DRI Healthcare Trust (TSX: DHT.UN/DHT.U) (the "Trust"), a global leader in providing financing to advance innovation in the life sciences industry, announced today that it has entered into an agreement with a syndicate of underwriters led by CIBC Capital Markets, Scotiabank and RBC Capital Markets (collectively, the “Underwriters”), pursuant to which the Trust will issue from treasury, and the Underwriters will purchase on a “bought deal” basis, 8,020,000 units (the “Units”) of the Trust, at a price of C$10.60 per Unit (the “Offering Price”) for gross proceeds of approximately C$85 million (the “Offering”).

The Trust has granted the Underwriters an option (the “Over-Allotment Option”), exercisable in whole or in part, at any time for a period of 30 days from the closing of the Offering, to purchase from the Trust up to an additional 1,203,000 Units at the Offering Price, for additional gross proceeds of approximately C$12.8 million.

The Trust intends to use the net proceeds of the Offering to fund royalty transactions or to repay indebtedness drawn on its secured credit facility to fund royalty transactions. The Trust is currently in various stages of negotiations with counterparties on potential royalty transactions that would meet its transaction criteria. The potential transaction sizes for the Trust’s nearer term prospects range from approximately US$25 million to approximately US$250 million per transaction.

Closing of the Offering is expected to occur on or about July 19, 2023, subject to customary conditions including the approval of applicable securities regulatory authorities and the Toronto Stock Exchange.

The Units will be offered in all provinces of Canada by way of a prospectus supplement to the short form base shelf prospectus of the Trust dated May 9, 2022 and may be offered in the United States on a private placement basis pursuant to an exemption from the registration requirements of the United States Securities Act of 1933, as amended, and applicable state securities laws, and certain other jurisdictions outside of Canada and the United States.

This press release shall not constitute an offer to sell or the solicitation of an offer to buy any securities, nor shall there be any sale of the securities in any jurisdiction in which such offer, solicitation or sale would be unlawful prior to the registration or qualification under the securities laws of any such jurisdiction. The securities offered have not been registered under the United States Securities Act of 1933, as amended, and may not be offered or sold in the United States absent registration or an applicable exemption from the registration requirements.

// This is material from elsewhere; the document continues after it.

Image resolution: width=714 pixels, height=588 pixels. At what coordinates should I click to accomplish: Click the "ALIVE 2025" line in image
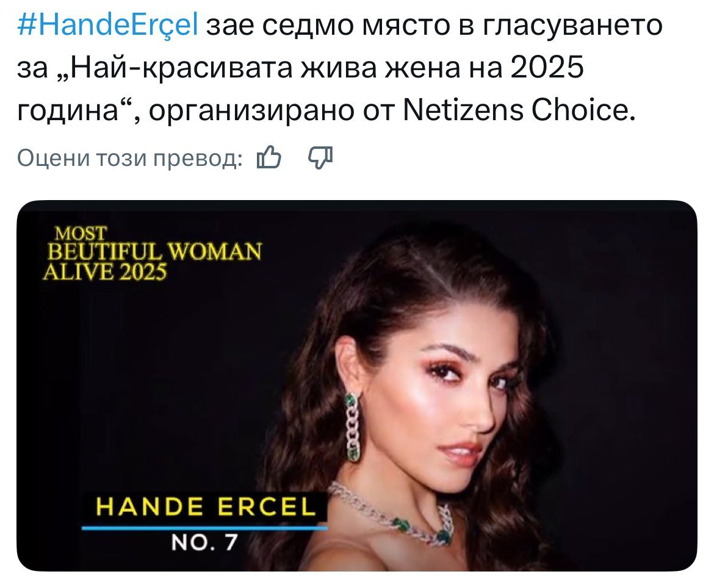[x=105, y=272]
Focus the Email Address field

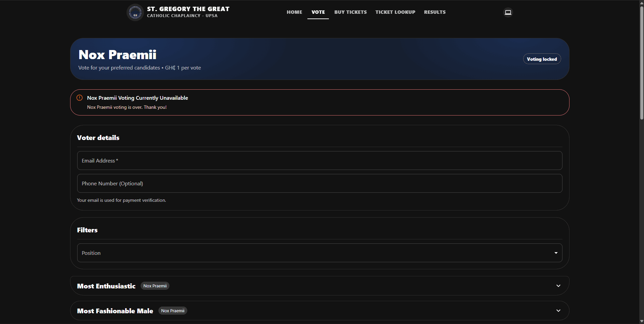pos(319,160)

About DRI Healthcare Trust

DRI Healthcare Trust is managed by DRI Capital Inc. (“DRI Capital”), the pioneer in global pharmaceutical royalty monetization with a more than 30-year history of accelerating innovation by providing capital to inventors, academic institutions and biopharma companies. Since our founding in 1989, DRI Capital has deployed more than US$2.5 billion, acquiring more than 70 royalties on 40-plus drugs, including Eylea, Spinraza, Zytiga, Remicade, Keytruda and Stelara. DRI Healthcare Trust’s units are listed and trade on the Toronto Stock Exchange in Canadian dollars under the symbol “DHT.UN” and in U.S. dollars under the symbol “DHT.U”. To learn more, visit drihealthcare.com or follow us on LinkedIn. References in this news release to “DRI Healthcare” refer to the Trust and its subsidiaries, on a consolidated basis.

Caution concerning forward-looking statements

This news release may contain forward-looking information within the meaning of applicable securities legislation. Forward-looking information generally can be identified by the use of words such as “expect”, “continue”, “anticipate”, “intend”, “aim”, “plan”, “believe”, “budget”, “estimate”, “forecast”, “foresee”, “close to”, “target” or negative versions thereof and similar expressions. Some of the specific forward-looking information in this news release may include, among other things, statements regarding the anticipated use of proceeds of the Offering and timing of closing the Offering. Forward-looking information is based on a number of assumptions and is subject to a number of risks and uncertainties, many of which are beyond the Trust’s control that could cause actual results to differ materially from those that are disclosed in or implied by such forward-looking information. These risks and uncertainties include, but are not limited to, those that are disclosed in the Trust’s most recent annual information form. All forward-looking information in this news release speaks as of the date of this news release. The Trust does not undertake to update any such forward-looking information whether as a result of new information, future events or otherwise except as required by law. Additional information about these assumptions and risks and uncertainties is contained in the Trust’s filings with securities regulators, including its latest annual information form and management’s discussion and analysis. These filings are also available at the Trust’s website at drihealthcare.com.